Coraz prężniej rozwijające się Wojska Obrony Terytorialnej zaczynają odgrywać planowaną dla nich rolę straszaka dla ewentualnego najeźdźcy. Zauważają to nawet rosyjskie media.


- czytamy.

Polska rozpoczęła aktywne przygotowania do odparcia «agresywnych» wojsk rosyjskich i tworzy młodzieżowe oddziały partyzanckie (...) Warszawa przygotowuje partyzantów, którzy będą wspierać armię operacyjną w przypadku agresji ze strony Rosji, na którą oni tak bardzo czekają – pisał niedawno serwis Gazeta.ru.  
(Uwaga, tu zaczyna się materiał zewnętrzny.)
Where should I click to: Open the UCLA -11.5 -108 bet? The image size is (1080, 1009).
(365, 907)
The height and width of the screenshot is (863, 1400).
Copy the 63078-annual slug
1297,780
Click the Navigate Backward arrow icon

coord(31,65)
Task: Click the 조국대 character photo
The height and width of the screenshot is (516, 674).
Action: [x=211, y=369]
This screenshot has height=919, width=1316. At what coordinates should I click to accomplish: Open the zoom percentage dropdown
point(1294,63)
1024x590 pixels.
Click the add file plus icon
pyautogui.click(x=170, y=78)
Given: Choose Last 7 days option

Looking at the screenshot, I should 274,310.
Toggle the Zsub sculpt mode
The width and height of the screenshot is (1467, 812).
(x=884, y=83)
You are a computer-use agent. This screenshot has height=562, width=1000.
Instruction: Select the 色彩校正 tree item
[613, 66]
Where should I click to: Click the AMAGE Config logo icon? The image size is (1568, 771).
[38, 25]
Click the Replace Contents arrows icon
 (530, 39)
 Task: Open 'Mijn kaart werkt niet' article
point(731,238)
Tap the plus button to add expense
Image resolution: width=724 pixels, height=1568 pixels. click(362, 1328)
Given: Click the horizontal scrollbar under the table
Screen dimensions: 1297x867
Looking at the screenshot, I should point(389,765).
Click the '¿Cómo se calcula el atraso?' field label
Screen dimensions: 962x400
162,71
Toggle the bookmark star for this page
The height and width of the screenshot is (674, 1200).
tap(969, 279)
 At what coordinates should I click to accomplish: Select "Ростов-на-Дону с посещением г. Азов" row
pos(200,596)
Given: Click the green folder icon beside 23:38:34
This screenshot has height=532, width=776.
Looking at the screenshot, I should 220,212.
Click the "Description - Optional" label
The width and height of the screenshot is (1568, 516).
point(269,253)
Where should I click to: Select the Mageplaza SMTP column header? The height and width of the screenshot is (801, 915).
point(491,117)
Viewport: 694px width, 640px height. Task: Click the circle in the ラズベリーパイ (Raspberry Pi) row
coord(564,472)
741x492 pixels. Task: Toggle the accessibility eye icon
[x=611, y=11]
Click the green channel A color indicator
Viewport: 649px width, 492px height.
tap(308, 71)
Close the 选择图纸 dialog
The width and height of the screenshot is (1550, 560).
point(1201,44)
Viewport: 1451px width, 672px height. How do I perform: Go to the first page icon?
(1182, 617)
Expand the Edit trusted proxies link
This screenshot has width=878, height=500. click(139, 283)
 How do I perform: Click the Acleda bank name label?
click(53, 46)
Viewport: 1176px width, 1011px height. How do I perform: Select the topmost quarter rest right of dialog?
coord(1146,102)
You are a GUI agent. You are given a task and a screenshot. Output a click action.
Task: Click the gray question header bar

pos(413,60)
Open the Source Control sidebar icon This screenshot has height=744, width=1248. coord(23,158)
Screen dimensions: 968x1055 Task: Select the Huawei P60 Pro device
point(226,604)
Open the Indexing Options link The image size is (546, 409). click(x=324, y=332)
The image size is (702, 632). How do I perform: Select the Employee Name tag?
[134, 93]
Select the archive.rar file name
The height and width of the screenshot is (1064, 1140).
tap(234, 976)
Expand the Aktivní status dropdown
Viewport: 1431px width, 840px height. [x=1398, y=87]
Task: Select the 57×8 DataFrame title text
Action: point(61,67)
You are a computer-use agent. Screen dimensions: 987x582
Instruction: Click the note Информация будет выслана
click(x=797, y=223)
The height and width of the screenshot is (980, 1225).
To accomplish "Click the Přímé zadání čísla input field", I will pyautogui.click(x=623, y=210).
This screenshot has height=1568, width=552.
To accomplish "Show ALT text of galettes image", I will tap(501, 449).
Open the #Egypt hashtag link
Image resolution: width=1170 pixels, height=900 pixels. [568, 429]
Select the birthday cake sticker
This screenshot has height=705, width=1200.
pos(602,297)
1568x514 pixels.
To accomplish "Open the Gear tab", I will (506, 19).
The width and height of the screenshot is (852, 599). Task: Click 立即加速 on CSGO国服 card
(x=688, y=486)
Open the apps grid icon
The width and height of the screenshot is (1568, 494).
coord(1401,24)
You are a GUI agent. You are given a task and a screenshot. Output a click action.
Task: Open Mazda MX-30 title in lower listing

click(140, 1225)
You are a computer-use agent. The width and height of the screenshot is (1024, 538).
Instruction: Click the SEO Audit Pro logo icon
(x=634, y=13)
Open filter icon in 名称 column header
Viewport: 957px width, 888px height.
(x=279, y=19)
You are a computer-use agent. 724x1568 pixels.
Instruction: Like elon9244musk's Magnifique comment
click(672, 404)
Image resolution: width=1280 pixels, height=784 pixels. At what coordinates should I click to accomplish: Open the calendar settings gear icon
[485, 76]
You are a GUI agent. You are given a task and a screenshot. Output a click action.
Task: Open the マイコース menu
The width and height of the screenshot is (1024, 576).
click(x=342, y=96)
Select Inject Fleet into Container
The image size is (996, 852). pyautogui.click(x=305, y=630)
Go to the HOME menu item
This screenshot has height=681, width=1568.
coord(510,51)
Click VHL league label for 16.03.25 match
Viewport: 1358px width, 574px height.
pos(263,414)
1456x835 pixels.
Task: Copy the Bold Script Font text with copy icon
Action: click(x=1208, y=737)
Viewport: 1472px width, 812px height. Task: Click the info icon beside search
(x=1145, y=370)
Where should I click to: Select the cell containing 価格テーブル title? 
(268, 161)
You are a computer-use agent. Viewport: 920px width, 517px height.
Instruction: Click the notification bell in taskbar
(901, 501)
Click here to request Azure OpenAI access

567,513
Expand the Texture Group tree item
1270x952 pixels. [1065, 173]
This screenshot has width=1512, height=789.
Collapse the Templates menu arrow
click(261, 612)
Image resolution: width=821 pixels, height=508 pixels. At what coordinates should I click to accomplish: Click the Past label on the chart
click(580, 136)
Stan polskiej armii specjalnie dla "TS" skomentował prof. Romuald Szeremietiew, były minister obrony narodowej, wykładowca Akademii Sztuki Wojennej. 

– Potrzeb polskiej armii jest tak dużo, że zajmujący się tym politycy nie wiedzą, co należałoby najpierw zrobić – twierdzi profesor. – Uruchamiane są ogromne, bardzo kosztowne programy, a tymczasem brakuje nam czegoś zupełnie podstawowego, czyli strategii obronności – podkreśla. W jego opinii Polska powinna przygotować się do prowadzenia wojny obronnej. Choć wiele z inwestycji w wojsko opłaciło się i stawia Polskę w czołówce krajów przygotowanych do ewentualnej wojny, nie ma wątpliwości, że nie jesteśmy w stanie obronić się przed atakiem bez potężnego sojusznika zza oceanu czy sojuszników w Europie. – Niestety historia pokazuje, że opieranie zdolności bojowej na sojuszach jest dużą nieostrożnością – konkluduje profesor.


Harpia polska
 

Harpie to jedne z najciekawszych ptaków z rodziny jastrzębiowatych (...) To do ich bitności i skuteczności ma nawiązywać polski program modernizacji lotnictwa oraz stworzenie wielozadaniowego myśliwca dla Sił Powietrznych RP. Zgodnie z programem Polska powinna pozyskać samoloty bojowe, zastępując wszystkie wciąż eksploatowane maszyny poradzieckie Su-22 i MiG-29. Na razie Siły Powietrzne RP mogą się pochwalić 48 myśliwcami F-16 


- czytamy w tekście Pawła Pietkuna. 
 

Ponad wszelką wątpliwość F-16 spełniają swoją rolę doskonale. I dozbrojone w kupione od Amerykanów rakiety JASSM oraz dodatkowo doposażone w optoelektroniczne zasobniki obserwacyjno-celowcznicze Sniper-XR, zasobniki rozpoznania obrazowego GD-110, systemy wymiany informacji taktycznej IDM, celowniki nahełmowe J-HMCS oraz gogle nocnego widzenia, stanowią jeden z najmocniejszych punktów obronnych Polski


- twierdzi redaktor. Jednak możliwe, że to nie one staną się polską Harpią. Powód jest prozaiczny – F-16 to samoloty czwartej generacji. Wielozadaniowy myśliwiec, który może nam umożliwić skuteczną obronę i kontratak, powinien być – co do tego zgadza się większość ekspertów – samolotem wyższej generacji. 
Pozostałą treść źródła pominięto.